::: ENTRIES PROVIDED

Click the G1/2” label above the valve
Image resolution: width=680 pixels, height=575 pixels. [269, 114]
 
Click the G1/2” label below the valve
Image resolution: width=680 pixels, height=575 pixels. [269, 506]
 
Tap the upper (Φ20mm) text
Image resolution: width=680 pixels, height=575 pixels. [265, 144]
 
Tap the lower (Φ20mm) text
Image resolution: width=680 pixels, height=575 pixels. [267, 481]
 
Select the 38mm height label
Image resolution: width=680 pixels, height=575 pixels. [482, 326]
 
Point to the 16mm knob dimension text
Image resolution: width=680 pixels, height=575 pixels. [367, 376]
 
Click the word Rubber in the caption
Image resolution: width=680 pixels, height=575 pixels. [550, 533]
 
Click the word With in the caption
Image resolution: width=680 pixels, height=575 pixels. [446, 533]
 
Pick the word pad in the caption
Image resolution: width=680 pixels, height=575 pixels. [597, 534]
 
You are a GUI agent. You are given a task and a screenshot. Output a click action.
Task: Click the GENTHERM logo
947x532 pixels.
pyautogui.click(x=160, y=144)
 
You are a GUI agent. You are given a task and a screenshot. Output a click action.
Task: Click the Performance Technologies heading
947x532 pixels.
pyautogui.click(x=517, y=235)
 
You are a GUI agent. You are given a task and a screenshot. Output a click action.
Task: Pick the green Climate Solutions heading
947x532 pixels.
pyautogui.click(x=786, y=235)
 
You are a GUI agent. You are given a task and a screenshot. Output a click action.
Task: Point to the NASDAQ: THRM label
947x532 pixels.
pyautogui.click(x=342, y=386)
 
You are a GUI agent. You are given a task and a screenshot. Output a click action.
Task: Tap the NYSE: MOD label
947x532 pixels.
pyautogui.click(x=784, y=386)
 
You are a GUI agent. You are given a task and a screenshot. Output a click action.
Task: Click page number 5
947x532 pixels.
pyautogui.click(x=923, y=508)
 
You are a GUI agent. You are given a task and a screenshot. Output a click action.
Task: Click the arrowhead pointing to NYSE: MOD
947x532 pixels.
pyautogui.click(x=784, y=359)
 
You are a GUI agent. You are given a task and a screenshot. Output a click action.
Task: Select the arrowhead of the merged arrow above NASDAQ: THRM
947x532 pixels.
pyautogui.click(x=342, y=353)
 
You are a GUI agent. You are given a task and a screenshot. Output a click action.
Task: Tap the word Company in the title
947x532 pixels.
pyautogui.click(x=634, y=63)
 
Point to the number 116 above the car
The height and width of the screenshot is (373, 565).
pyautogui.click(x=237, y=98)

::::::

**PROBLEM**
Put every line of the records above into a JSON list of strings, one string per line, leaving out the blank lines.

**RESULT OF THE EXERCISE**
[
  "Click the G1/2” label above the valve",
  "Image resolution: width=680 pixels, height=575 pixels. [269, 114]",
  "Click the G1/2” label below the valve",
  "Image resolution: width=680 pixels, height=575 pixels. [269, 506]",
  "Tap the upper (Φ20mm) text",
  "Image resolution: width=680 pixels, height=575 pixels. [265, 144]",
  "Tap the lower (Φ20mm) text",
  "Image resolution: width=680 pixels, height=575 pixels. [267, 481]",
  "Select the 38mm height label",
  "Image resolution: width=680 pixels, height=575 pixels. [482, 326]",
  "Point to the 16mm knob dimension text",
  "Image resolution: width=680 pixels, height=575 pixels. [367, 376]",
  "Click the word Rubber in the caption",
  "Image resolution: width=680 pixels, height=575 pixels. [550, 533]",
  "Click the word With in the caption",
  "Image resolution: width=680 pixels, height=575 pixels. [446, 533]",
  "Pick the word pad in the caption",
  "Image resolution: width=680 pixels, height=575 pixels. [597, 534]",
  "You are a GUI agent. You are given a task and a screenshot. Output a click action.",
  "Task: Click the GENTHERM logo",
  "947x532 pixels.",
  "pyautogui.click(x=160, y=144)",
  "You are a GUI agent. You are given a task and a screenshot. Output a click action.",
  "Task: Click the Performance Technologies heading",
  "947x532 pixels.",
  "pyautogui.click(x=517, y=235)",
  "You are a GUI agent. You are given a task and a screenshot. Output a click action.",
  "Task: Pick the green Climate Solutions heading",
  "947x532 pixels.",
  "pyautogui.click(x=786, y=235)",
  "You are a GUI agent. You are given a task and a screenshot. Output a click action.",
  "Task: Point to the NASDAQ: THRM label",
  "947x532 pixels.",
  "pyautogui.click(x=342, y=386)",
  "You are a GUI agent. You are given a task and a screenshot. Output a click action.",
  "Task: Tap the NYSE: MOD label",
  "947x532 pixels.",
  "pyautogui.click(x=784, y=386)",
  "You are a GUI agent. You are given a task and a screenshot. Output a click action.",
  "Task: Click page number 5",
  "947x532 pixels.",
  "pyautogui.click(x=923, y=508)",
  "You are a GUI agent. You are given a task and a screenshot. Output a click action.",
  "Task: Click the arrowhead pointing to NYSE: MOD",
  "947x532 pixels.",
  "pyautogui.click(x=784, y=359)",
  "You are a GUI agent. You are given a task and a screenshot. Output a click action.",
  "Task: Select the arrowhead of the merged arrow above NASDAQ: THRM",
  "947x532 pixels.",
  "pyautogui.click(x=342, y=353)",
  "You are a GUI agent. You are given a task and a screenshot. Output a click action.",
  "Task: Tap the word Company in the title",
  "947x532 pixels.",
  "pyautogui.click(x=634, y=63)",
  "Point to the number 116 above the car",
  "The height and width of the screenshot is (373, 565).",
  "pyautogui.click(x=237, y=98)"
]